Finally, we agree with plaintiff that the court erred in
dismissing his cause of action for breach of contract. Although the
provisions of a contract for the sale of real property are generally
merged in the deed and therefore extinguished upon the closing of
title (see Franklin Park Plaza, LLC v V & J Natl. Enters., LLC, 57
AD3d 1450, 1451-1452; Goldsmith v Knapp, 223 AD2d 671, 673), that rule
does not apply “ ‘where the parties have expressed their intention
that [a] provision shall survive delivery of the deed’ ” (NVR, Inc. v
Edwards, 21 AD3d 1309, 1310; see Matter of Mattar v Heckl, 77 AD3d
1390, 1391; Franklin Park Plaza, LLC, 57 AD3d at 1452). Here, the
contract provides that “[a]ny claim arising from failure to comply
with Paragraph[] 5 [of the contract],” which encompasses defendants’

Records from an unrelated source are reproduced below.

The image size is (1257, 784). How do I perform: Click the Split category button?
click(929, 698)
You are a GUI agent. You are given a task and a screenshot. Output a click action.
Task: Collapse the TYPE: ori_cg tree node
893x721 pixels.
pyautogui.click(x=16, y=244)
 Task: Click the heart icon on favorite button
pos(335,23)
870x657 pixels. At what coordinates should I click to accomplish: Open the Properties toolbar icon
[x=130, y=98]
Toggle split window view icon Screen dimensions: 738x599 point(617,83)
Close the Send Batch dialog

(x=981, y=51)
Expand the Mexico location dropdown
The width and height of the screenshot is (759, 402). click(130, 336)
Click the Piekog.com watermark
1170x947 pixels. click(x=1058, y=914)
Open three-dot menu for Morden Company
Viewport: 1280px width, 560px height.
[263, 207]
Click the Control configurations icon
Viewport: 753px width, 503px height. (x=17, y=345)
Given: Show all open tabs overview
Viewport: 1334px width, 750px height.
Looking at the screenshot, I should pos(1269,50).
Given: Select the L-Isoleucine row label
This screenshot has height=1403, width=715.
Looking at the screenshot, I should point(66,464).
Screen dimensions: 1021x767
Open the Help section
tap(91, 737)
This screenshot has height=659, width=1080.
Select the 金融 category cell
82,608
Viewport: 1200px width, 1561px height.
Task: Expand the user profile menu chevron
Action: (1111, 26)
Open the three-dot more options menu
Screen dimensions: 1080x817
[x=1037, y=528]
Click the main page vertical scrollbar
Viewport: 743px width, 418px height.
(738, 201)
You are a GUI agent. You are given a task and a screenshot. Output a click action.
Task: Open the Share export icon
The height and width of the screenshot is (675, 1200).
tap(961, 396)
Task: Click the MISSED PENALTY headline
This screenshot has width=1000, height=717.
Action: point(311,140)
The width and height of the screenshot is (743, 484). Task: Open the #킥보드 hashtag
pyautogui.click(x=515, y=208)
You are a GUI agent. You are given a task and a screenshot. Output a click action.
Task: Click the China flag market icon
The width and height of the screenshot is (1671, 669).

representations in the property condition disclosure statement, “shall
survive for 2 years after the Closing or cancellation of this
Contract” (see generally Bibbo v 31-30, LLC, 105 AD3d 791, 792;
Franklin Park Plaza, LLC, 57 AD3d at 1452). In any event, we note
that “the merger doctrine [is] inapplicable where, as here, there
exists a cause of action based upon fraud” (Berger-Vespa v Rondack
Bldg. Inspectors, 293 AD2d 838, 840; see Gilpin v Oswego Bldrs., Inc.,
87 AD3d 1396, 1399; Woodworth v Delgrand, 174 AD2d 1011, 1011).